- _What the task requires_:
A faithful copy of all the records is needed, with the pictures omitted.
==== Data extract ====
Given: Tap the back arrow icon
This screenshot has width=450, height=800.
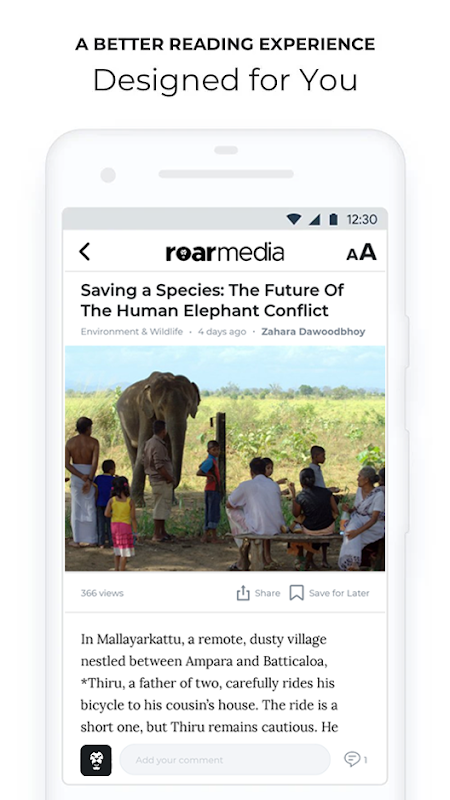Looking at the screenshot, I should 85,252.
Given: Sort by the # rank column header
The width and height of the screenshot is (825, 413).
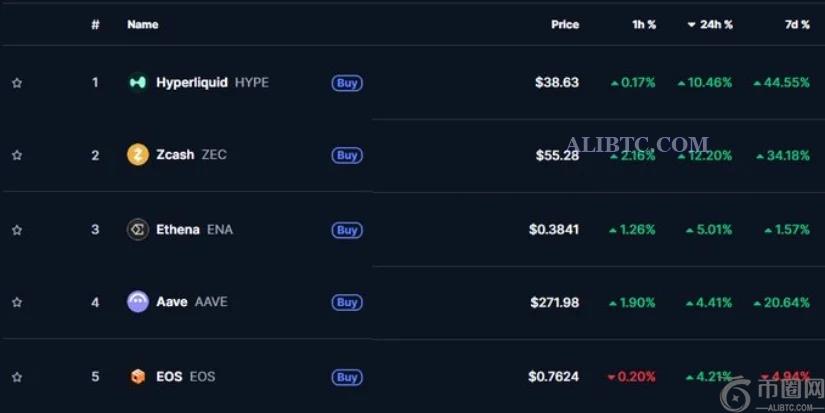Looking at the screenshot, I should click(x=95, y=24).
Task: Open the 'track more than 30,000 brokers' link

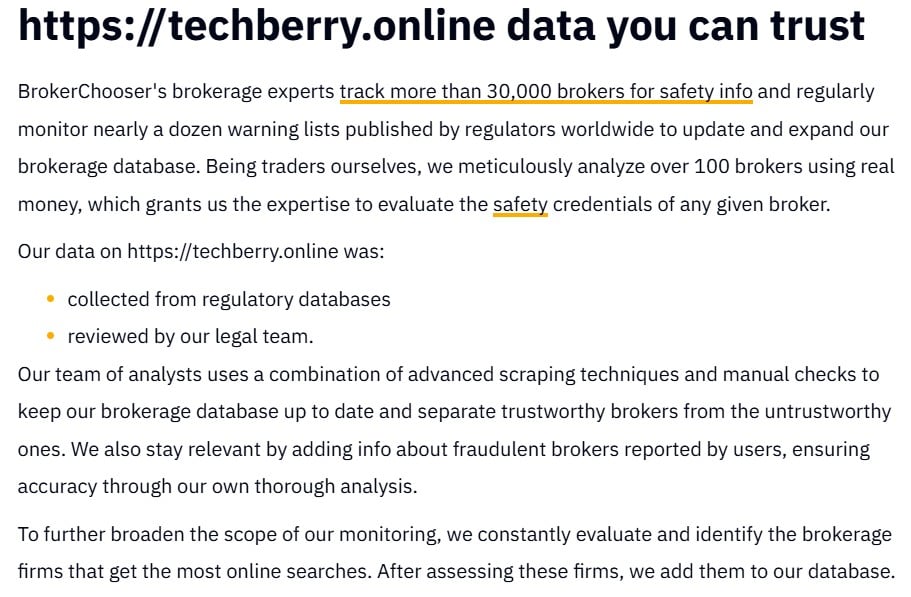Action: click(545, 92)
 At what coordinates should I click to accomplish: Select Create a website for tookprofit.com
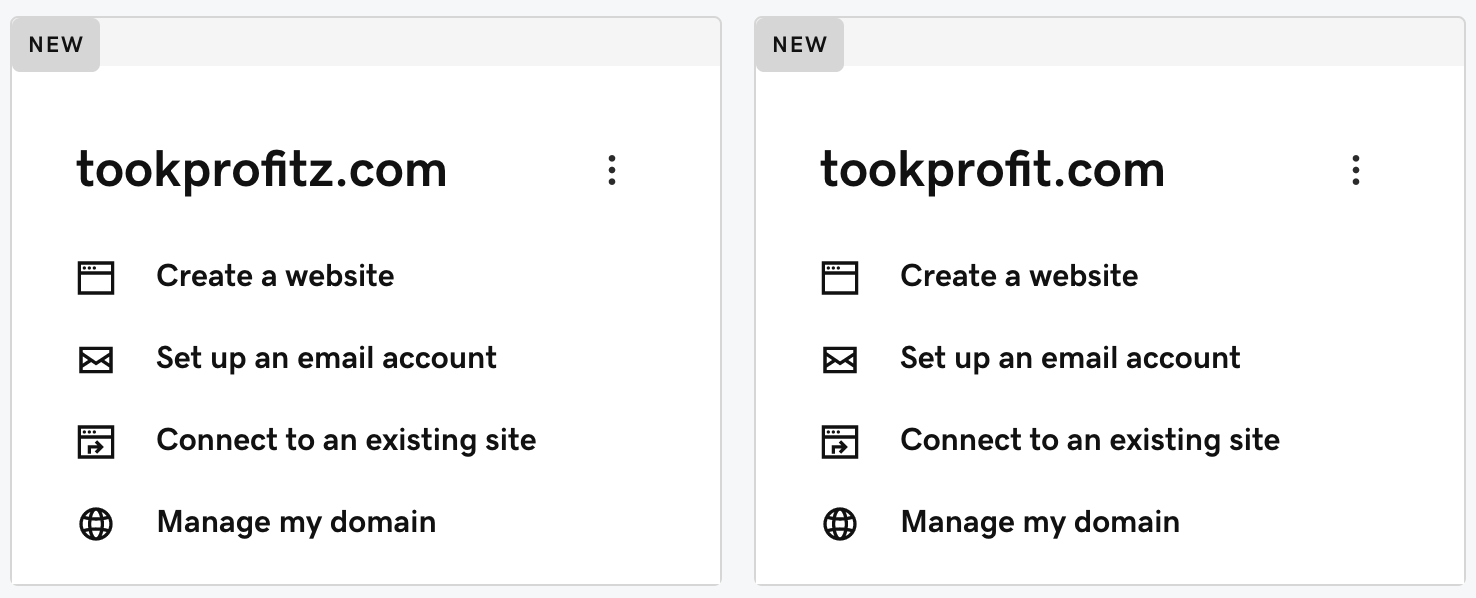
====
- _Solution to the problem_:
Given: Tap the back arrow icon
This screenshot has width=450, height=800.
Looking at the screenshot, I should 85,252.
Given: Sort by the # rank column header
The width and height of the screenshot is (825, 413).
Looking at the screenshot, I should click(x=95, y=24).
Task: Open the 'track more than 30,000 brokers' link

Action: click(545, 92)
 At what coordinates should I click to accomplish: Select Create a website for tookprofit.com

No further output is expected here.